McGann: Administrations returning to Teddy Roosevelt have talked about universal medical health insurance. In 1954, the government ruled that pensions and medical health insurance could be tax deductible, which incentivized employers. When Medicare and Medicaid came along in 1965, millions more came onboard. Now, healthcare providers are subcontractors towards the four big insurance providers, which control an overwhelming majority of the market. They're permitted to measure their very own risk and therefore are not obliged to insure who they do not wish to insure. Health insurance companies aren't evil. They are not villains, but they have to do what life insurers have done, which would be to not cherry-pick a region inside a state.

About 75 years ago life insurance companies were prohibited from establishing different rates for particular regions within a state. A single rate for the entire state was required. They might, of course, establish different rates based upon age an individual. In healthcare insurance today, companies ought to be necessary to create \”community rating\” price calculations and be barred from \”experience rating,\” meaning cherry-picking various policies would not be permitted. The Kaiser Health Plan was originally dedicated to this principle.

Since medical health insurance is so complicated, I would not be opposed to a large state like California being divided up into several regions, but each could be required to have a singular community rate. As it stands now, it's almost impossible for the large insurance providers to fail. They increase their rates each year and they pick who they want to serve. Their ability to control costs and risks is non-sustainable.

I accustomed to represent Hospital Corporation of the usa for twenty-four years as a lobbyist in California. I attempted to convince them that their future could be compromised forever if they didn't adopt universal healthcare. If everyone is insured, you don't have this uncompensated care gestalt of monetary accounting that makes no sense. That structural issue will come front and center as a result of COVID-19. It will be clear by the end of the year that a lot of people who died because they didn't have access to healthcare shouldn't have died.

If the health insurers can't figure it out, we will possess a single-payer system in this country-and I do not think this is a good idea. I believe the public-private partnership is much better, but when they do not get going, they're going to get crushed.

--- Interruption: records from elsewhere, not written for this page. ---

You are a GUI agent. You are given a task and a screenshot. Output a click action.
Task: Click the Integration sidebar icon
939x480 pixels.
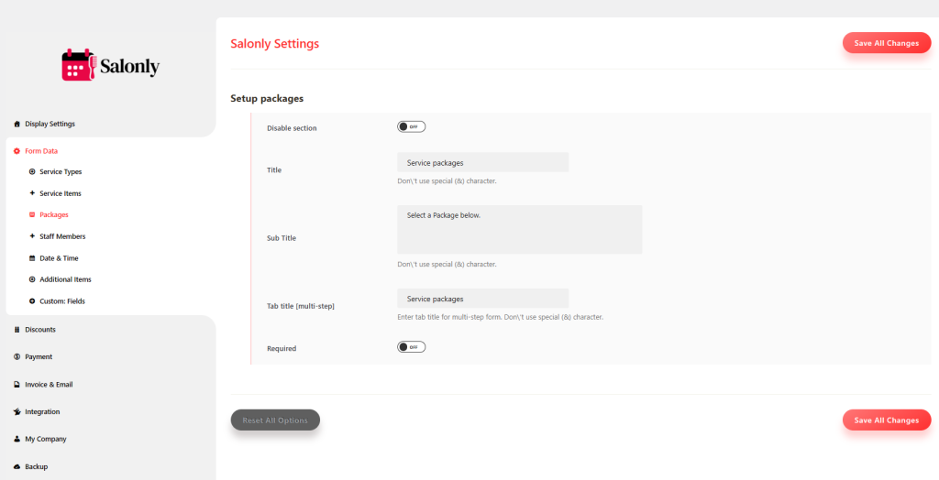(17, 412)
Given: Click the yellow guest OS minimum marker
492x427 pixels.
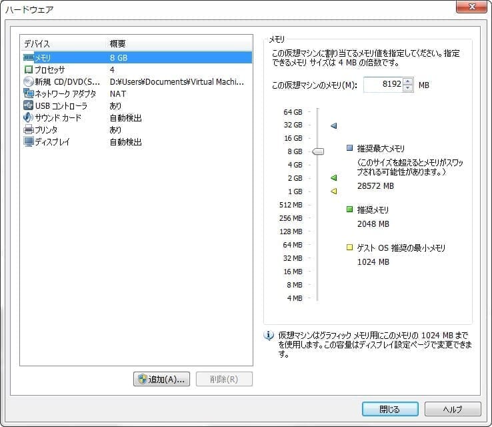Looking at the screenshot, I should coord(334,191).
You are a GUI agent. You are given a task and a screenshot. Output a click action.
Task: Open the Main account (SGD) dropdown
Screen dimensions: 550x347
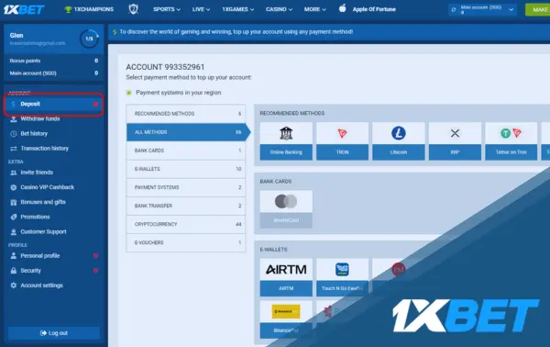[483, 9]
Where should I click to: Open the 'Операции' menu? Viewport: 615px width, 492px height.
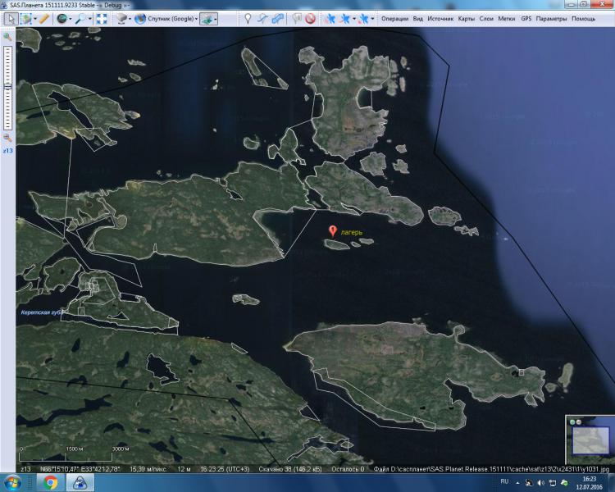394,18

Freund: We've identified many weaknesses in providing use of care and coordination of care, of providers not ready, along with a shortage of doctors and other health practitioners. Special provisions are allowing people from one state to practice in another in which they aren't licensed, and new graduates who have been supposed to start residencies are now around the front lines. I'd hope that we will make use of the science and data to go forward with greater collaboration so that we're able to work together to do the things we have to do. It's a very complex business, and shortcuts are doomed to fail.

McGann: All these people who are uninsured are now a large risk to folks who're insured. They've never had this kind of exposure to this side of the issue-direct health risks. To me, that's one of the seminal stuff that is going on at this time.